What you will do –
(a) Using the passage below on pleading a corporation's organization, list each thing the passage says has never been considered or held necessary to plead.
(b) According to the passage below on pleading a corporation's organization, what kind of statement is the averment that a corporation is duly created and organized under the laws of its state?
(c) Carry on the passage below on pleading a corporation's organization, starting after its last sentence.

-- Passage to read follows --

The organization of a corporation is a statutory proceeding. Many statutory requirements must be complied with before it may be authorized to engage in business. It has never been considered necessary for the purpose of a pleading, however, to plead all the statutory provisions with reference to the organization of a corporation and that in its organization all the necessary statutory provisions were complied with by it in order to state a cause of action in favor of a corporation. It has always been considered sufficient merely to state its *Page 410 name and that it is a corporation duly created and organized under the laws of the state under which it was organized. Such an averment is not the statement of a conclusion. It is the statement of fact. National banks may be organized and engage in business only in the event their organization has followed the federal statutory provisions and the regulations of the department vested with their supervision with reference thereto. It has never been held necessary for the purposes of a pleading to plead all the federal statutory provisions and departmental regulations with reference to the question and that the particular national bank in its organization has complied with all of them.

-- Passage to read concluded --
-- Data excerpts follows --

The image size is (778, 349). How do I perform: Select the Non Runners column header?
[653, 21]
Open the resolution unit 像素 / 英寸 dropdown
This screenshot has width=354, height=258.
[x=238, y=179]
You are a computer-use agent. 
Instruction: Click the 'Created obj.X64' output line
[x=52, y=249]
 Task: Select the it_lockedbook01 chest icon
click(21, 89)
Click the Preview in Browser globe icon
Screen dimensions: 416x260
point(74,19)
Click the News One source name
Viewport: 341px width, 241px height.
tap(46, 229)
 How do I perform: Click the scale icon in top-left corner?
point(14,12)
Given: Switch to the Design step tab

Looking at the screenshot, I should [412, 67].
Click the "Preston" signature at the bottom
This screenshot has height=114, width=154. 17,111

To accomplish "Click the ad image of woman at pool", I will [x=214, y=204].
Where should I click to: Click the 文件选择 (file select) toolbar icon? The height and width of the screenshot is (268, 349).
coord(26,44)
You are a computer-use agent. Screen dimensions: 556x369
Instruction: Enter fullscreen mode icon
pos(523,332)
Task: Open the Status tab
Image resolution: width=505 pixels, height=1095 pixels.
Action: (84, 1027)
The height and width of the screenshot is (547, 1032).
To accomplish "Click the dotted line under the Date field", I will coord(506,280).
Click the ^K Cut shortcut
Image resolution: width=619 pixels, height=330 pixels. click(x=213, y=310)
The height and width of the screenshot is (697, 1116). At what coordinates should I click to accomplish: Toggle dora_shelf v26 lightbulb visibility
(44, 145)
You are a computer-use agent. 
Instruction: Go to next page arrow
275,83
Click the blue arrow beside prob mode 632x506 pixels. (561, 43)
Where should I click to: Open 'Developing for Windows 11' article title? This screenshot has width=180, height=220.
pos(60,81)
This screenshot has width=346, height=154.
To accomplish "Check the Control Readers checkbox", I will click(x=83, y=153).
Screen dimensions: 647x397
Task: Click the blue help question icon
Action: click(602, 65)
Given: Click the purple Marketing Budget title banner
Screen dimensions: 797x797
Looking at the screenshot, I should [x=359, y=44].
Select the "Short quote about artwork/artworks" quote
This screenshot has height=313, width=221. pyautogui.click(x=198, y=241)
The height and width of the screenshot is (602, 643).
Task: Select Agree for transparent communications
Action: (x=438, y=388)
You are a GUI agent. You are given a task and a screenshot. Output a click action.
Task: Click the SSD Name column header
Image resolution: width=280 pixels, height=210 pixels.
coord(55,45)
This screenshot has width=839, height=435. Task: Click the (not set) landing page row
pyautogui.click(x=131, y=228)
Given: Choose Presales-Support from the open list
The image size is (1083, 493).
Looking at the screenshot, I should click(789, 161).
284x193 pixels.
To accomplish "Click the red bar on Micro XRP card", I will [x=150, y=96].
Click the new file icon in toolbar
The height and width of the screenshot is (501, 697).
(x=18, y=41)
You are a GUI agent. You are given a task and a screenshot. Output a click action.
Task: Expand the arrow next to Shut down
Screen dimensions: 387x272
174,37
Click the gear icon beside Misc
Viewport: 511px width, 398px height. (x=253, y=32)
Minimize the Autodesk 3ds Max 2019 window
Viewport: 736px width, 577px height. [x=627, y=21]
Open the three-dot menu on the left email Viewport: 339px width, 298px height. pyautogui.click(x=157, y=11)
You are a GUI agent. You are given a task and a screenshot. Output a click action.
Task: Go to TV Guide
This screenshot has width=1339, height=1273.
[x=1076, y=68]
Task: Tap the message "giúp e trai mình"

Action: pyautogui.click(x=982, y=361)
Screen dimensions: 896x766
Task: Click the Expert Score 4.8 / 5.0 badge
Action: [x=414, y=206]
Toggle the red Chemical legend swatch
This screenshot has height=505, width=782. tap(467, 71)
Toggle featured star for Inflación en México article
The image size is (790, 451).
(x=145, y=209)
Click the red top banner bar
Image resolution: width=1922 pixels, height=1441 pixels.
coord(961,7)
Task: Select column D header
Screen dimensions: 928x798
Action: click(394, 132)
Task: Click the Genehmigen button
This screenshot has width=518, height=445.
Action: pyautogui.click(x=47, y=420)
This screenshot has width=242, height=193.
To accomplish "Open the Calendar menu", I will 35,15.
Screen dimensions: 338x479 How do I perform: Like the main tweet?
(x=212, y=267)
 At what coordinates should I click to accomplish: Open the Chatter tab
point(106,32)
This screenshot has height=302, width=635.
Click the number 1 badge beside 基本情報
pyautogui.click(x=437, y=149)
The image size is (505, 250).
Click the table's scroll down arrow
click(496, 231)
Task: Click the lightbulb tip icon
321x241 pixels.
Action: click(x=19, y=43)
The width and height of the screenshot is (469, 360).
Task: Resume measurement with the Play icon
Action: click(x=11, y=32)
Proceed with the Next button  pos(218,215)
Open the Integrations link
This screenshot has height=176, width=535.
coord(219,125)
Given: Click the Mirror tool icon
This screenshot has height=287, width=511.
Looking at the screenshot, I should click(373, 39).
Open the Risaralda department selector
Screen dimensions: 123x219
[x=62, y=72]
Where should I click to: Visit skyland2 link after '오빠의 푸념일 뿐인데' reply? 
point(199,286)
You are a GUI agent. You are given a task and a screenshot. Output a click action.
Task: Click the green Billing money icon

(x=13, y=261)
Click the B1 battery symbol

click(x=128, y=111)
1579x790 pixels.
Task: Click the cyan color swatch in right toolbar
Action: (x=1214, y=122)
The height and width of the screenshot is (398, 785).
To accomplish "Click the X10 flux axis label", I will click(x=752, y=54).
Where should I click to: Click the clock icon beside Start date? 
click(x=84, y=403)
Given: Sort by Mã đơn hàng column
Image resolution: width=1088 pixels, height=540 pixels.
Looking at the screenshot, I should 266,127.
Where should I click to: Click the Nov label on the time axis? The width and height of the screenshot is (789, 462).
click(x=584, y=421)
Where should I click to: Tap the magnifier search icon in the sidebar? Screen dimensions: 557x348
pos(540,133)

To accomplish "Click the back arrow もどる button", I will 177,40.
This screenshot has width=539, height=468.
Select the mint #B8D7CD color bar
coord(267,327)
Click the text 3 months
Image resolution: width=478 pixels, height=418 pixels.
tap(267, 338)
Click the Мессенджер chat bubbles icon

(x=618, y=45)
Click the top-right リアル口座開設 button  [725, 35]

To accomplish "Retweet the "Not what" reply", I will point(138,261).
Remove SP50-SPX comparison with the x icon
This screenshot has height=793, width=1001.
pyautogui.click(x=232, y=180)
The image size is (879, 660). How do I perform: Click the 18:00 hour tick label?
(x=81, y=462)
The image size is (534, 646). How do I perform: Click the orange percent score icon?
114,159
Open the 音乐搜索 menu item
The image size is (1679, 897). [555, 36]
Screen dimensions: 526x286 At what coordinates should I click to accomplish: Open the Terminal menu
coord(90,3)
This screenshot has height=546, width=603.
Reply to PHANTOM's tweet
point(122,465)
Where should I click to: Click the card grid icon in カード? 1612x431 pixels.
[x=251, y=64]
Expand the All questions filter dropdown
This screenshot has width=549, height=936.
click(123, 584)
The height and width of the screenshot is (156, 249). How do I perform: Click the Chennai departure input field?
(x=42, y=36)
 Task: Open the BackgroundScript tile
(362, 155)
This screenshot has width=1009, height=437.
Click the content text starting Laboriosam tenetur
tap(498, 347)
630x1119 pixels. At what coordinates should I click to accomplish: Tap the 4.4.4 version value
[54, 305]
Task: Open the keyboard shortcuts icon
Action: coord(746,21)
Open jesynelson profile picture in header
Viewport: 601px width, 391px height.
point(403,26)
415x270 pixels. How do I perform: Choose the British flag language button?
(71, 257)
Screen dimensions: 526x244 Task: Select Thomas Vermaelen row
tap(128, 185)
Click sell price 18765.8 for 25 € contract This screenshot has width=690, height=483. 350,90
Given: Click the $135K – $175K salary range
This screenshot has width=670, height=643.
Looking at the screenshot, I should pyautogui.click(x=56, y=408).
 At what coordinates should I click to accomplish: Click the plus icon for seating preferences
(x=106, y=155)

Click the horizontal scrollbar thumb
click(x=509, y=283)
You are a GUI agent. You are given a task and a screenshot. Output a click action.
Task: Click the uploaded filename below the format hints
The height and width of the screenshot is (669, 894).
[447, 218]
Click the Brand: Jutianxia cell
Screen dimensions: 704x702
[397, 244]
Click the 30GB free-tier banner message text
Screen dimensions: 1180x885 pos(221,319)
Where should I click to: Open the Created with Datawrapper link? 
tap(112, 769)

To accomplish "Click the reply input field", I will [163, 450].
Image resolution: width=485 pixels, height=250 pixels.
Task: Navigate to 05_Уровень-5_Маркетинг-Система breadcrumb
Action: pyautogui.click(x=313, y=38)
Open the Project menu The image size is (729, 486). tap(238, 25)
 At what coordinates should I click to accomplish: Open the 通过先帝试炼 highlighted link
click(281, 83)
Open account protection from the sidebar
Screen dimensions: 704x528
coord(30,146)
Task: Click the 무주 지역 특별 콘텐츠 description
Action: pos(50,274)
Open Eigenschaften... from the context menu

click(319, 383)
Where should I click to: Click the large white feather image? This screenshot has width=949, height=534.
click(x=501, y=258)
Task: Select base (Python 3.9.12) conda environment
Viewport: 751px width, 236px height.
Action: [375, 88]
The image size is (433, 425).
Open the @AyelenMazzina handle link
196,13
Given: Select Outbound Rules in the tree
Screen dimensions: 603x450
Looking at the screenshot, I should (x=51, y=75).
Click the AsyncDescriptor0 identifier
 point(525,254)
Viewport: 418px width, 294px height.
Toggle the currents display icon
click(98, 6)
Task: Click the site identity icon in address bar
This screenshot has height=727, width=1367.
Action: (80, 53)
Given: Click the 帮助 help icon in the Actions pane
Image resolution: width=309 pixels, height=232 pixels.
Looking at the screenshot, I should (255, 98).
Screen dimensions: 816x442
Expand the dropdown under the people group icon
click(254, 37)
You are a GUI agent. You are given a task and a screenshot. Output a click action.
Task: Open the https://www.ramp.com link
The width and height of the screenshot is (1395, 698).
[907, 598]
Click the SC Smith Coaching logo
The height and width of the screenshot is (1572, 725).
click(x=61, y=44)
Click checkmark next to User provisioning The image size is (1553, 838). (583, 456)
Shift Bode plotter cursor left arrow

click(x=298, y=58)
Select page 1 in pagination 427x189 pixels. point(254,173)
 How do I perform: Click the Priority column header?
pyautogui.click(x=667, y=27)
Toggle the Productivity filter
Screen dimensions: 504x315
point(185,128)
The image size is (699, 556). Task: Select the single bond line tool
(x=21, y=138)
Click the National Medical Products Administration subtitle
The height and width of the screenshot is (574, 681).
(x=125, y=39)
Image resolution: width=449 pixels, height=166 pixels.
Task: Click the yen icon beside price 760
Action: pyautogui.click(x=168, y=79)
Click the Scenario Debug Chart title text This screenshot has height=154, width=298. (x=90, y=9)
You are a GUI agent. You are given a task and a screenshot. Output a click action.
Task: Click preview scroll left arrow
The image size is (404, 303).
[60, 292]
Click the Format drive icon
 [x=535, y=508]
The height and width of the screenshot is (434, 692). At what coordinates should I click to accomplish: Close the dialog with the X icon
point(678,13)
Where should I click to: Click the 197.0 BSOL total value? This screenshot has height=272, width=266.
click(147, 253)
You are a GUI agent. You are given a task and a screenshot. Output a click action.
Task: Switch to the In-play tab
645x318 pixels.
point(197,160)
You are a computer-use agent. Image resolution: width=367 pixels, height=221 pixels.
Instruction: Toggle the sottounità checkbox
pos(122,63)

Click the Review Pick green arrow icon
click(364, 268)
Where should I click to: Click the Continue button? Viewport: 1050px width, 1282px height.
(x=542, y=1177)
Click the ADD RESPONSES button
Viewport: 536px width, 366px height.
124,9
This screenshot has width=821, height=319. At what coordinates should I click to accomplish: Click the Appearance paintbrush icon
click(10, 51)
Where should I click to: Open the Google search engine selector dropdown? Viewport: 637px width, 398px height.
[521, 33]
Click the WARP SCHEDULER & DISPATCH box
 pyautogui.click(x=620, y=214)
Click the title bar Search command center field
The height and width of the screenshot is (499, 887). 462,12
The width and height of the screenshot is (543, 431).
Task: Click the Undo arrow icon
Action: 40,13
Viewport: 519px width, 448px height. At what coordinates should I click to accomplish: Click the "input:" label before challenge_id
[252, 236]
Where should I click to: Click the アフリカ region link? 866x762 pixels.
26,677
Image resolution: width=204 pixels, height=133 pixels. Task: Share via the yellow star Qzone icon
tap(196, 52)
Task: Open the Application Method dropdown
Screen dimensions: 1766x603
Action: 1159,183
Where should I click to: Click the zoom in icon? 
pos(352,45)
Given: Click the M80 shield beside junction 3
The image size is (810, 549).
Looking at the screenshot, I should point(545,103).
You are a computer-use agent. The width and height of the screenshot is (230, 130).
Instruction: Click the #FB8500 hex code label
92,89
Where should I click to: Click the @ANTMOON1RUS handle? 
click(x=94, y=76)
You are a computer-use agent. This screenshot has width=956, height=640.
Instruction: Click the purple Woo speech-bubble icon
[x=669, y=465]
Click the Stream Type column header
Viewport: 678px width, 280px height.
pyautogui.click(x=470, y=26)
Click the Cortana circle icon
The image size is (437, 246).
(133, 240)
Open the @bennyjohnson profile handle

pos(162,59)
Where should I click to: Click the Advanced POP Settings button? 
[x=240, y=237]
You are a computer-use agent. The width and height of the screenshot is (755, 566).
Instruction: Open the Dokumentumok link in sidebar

-- Data excerpts concluded --

Exercise responses –
(a)
- All the statutory provisions with reference to the organization of a corporation
- That in its organization the corporation complied with all the necessary statutory provisions
- All the federal statutory provisions and departmental regulations with reference to the organization of a national bank
- That the particular national bank complied with all of those provisions and regulations in its organization

(b) It is a statement of fact, not a statement of a conclusion.

(c)
The instances cited and the case now before us seem to the court to be analogous. The court is of the opinion that the statements of the petition that appellant at the time of the making of the contract sued on was a wholesale whiskey dealer, under the regulations of the Internal Revenue Department of the Federal Government, and was engaged in buying whiskey and selling it to wholesale and retail druggists under the provisions of the National Prohibition Act and the regulations of the duly constituted authorities of the United States, are sufficient for the purpose of pleading and are not mere conclusions of the pleader; and that the facts pleaded, if not denied, would authorize appellant to recover. A traverse of the petition will cast upon appellant the burden of establishing by competent proof that he was authorized under the regulations of the Commissioner of Internal Revenue and his agents to purchase the whiskey mentioned in the petition. By the Volstead Act the regulation and control of the whiskey business in so far as it may be legally engaged in is vested in the Commissioner of Internal Revenue.

The cases cited by appellees as sustaining the action of the trial court are not in point in that none of them were cases testing the sufficiency of a pleading stating a cause of action founded upon a contract for the sale of whiskey. The opinions cited dealt with the question of sufficiency or insufficiency of proof, not of pleading.

From the foregoing it follows that the trial court erred in sustaining the general demurrer to the two paragraphs of appellants' petition. The judgment is reversed and the cause remanded for further proceedings consistent herewith.